Sérgio Daniel Gonçalves Gante Brás; Pedro Tiago Martins Batista (Pedro Tiago Martins Batista)

Published in

12/05/2023

Abstract

The increasing number of satellites orbiting Earth, alongside recent advances in electric propulsion technologies and in on-board computational capability, call for novel autonomous orbit control solutions. In this thesis, the orbit control problem is formulated as a formation keeping problem, where the reference spacecraft fulfills the mission requirements. Taking advantage of the periodic characteristics of a satellite's orbit, a discrete-time linear periodic model of the relevant dynamics is developed. The proposed model is shown to have comparable accuracy to nonlinear models of the same dynamics found in the literature. A novel solution for the discrete-time periodic Riccati equation (DPRE) is proposed, and then leveraged in the design of a linear-quadratic regulator (LQR) for autonomous orbit control. The proposed algorithm for the solution of the DPRE is computationally efficient and can be applied to singular systems, contrary to some alternative algorithms.
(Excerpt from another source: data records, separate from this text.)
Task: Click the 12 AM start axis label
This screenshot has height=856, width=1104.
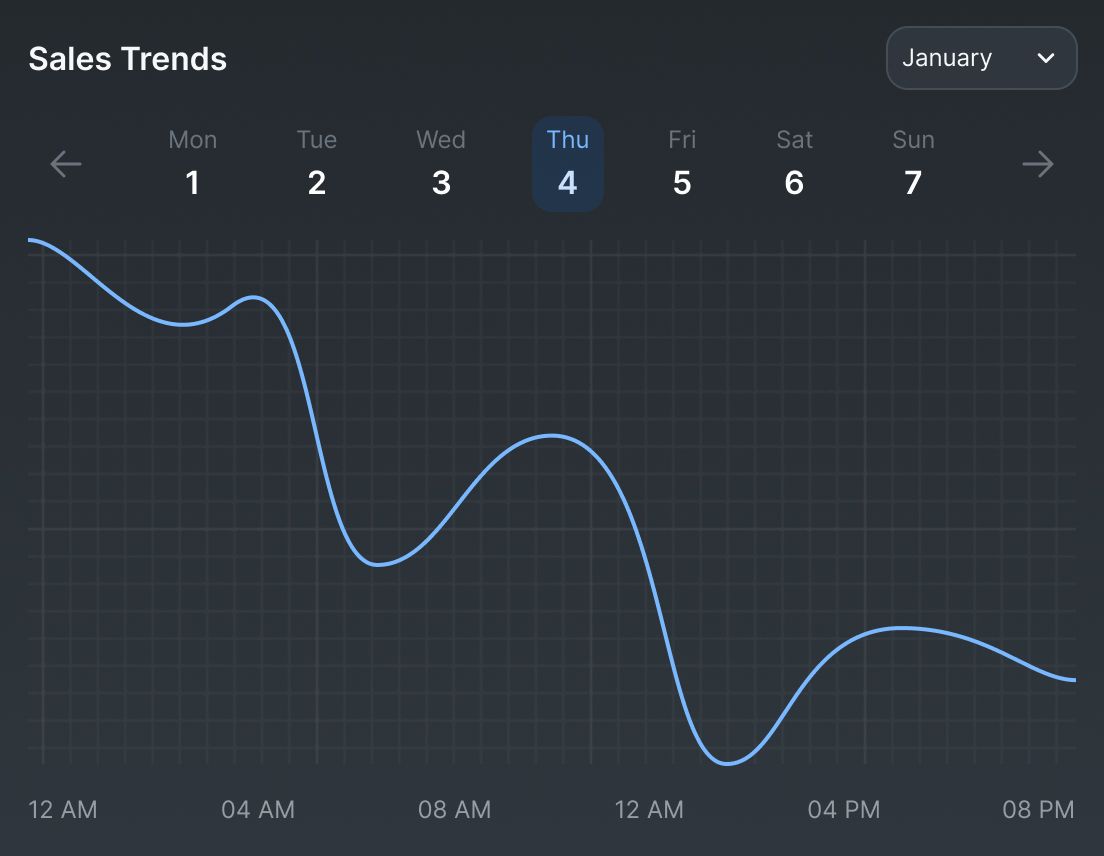Action: point(63,809)
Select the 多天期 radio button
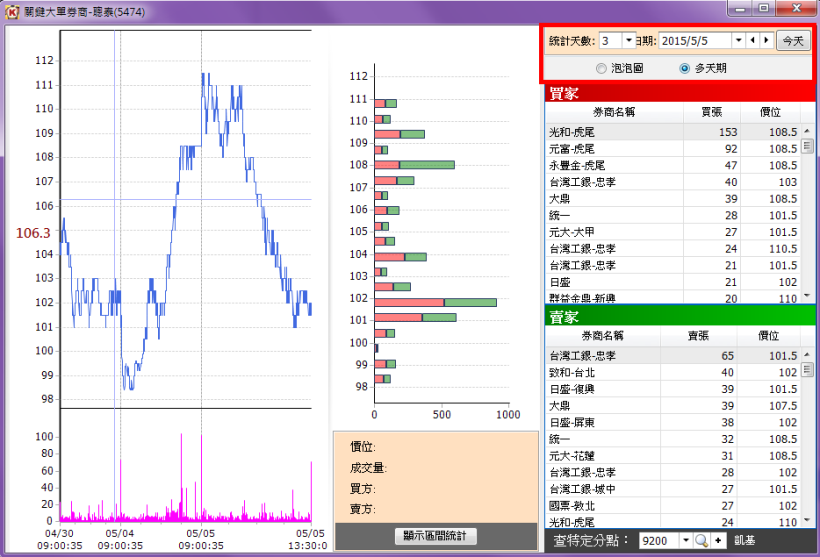This screenshot has width=820, height=557. [x=684, y=69]
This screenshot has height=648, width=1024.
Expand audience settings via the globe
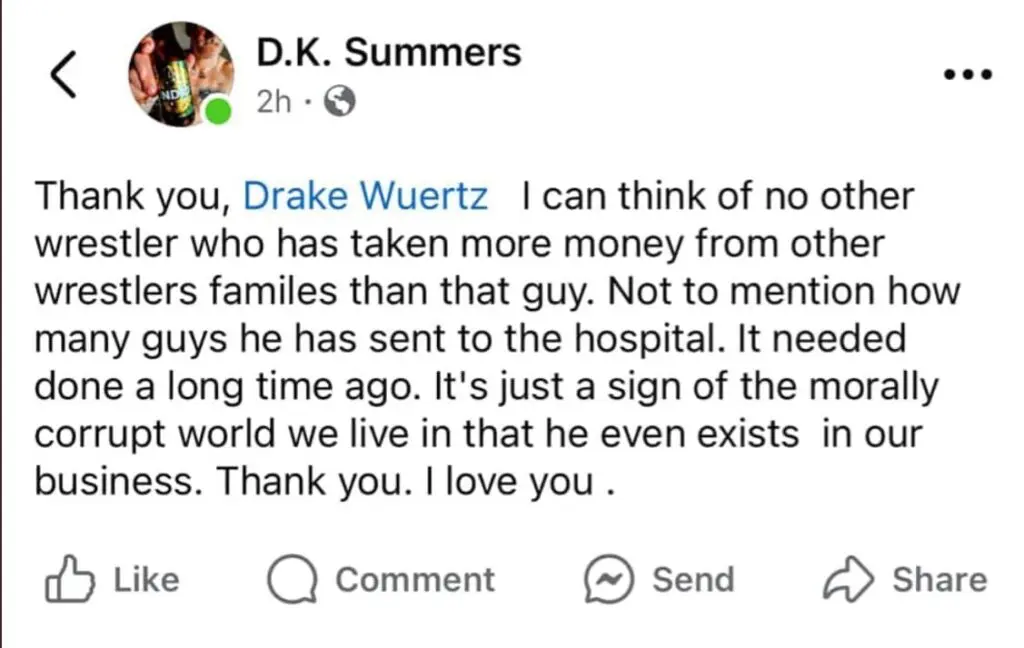pos(340,101)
The control system proposed in this thesis achieves accurate reference tracking of all Keplerian elements, with low fuel consumption, resorting solely to transverse and normal actuation. Notably, the control algorithm leverages the dominant orbital mechanics of the problem, prioritizing station-keeping maneuvers at the optimal locations along the orbit, while remaining computationally light. Resorting to high-fidelity simulations, it is shown that the proposed control algorithm attains more accurate reference tracking, with lower fuel consumption, than an autonomous orbit control system designed for the PRISMA mission: one of the most precise orbit control systems found in the literature. Lastly, the control system is also validated for the correction of orbit injection errors.